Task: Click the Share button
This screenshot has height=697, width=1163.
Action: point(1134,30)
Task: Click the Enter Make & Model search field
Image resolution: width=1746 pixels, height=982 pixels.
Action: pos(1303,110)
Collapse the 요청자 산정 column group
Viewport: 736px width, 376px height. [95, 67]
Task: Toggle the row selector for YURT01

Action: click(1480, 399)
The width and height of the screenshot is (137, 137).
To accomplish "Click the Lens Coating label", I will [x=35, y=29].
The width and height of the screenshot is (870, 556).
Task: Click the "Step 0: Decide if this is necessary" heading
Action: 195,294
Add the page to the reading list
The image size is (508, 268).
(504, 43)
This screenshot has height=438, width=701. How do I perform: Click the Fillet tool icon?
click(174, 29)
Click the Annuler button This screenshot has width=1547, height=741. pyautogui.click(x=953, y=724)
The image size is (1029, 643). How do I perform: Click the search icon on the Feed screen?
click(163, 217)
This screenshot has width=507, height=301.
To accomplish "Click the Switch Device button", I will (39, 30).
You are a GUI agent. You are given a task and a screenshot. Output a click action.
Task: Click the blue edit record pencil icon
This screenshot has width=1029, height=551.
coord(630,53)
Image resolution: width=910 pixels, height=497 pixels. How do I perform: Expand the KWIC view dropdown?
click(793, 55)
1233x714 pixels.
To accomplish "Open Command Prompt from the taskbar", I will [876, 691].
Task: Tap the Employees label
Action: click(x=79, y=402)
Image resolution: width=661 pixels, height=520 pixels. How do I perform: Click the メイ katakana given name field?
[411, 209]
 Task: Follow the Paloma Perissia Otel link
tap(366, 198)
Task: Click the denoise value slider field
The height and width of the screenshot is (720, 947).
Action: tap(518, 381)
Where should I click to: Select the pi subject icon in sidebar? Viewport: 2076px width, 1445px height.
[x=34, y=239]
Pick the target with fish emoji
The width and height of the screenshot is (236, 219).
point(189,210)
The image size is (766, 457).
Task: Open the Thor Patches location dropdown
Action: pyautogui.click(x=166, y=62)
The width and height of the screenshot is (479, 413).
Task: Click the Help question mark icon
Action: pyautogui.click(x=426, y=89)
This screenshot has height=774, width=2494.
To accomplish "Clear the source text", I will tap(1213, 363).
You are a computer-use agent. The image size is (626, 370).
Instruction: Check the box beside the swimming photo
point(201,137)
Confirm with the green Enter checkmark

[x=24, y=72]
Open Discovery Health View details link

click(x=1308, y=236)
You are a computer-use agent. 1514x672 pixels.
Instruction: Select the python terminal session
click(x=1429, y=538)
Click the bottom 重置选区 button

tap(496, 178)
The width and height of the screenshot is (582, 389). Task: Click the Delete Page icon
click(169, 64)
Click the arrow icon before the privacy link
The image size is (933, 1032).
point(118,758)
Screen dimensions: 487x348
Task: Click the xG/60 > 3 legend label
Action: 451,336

________

Set exercise:
Select and copy every line of the rows above that contains the string "label".

Problem solution:
To accomplish "Click the Lens Coating label", I will [x=35, y=29].
Task: Tap the Employees label
Task: Click the xG/60 > 3 legend label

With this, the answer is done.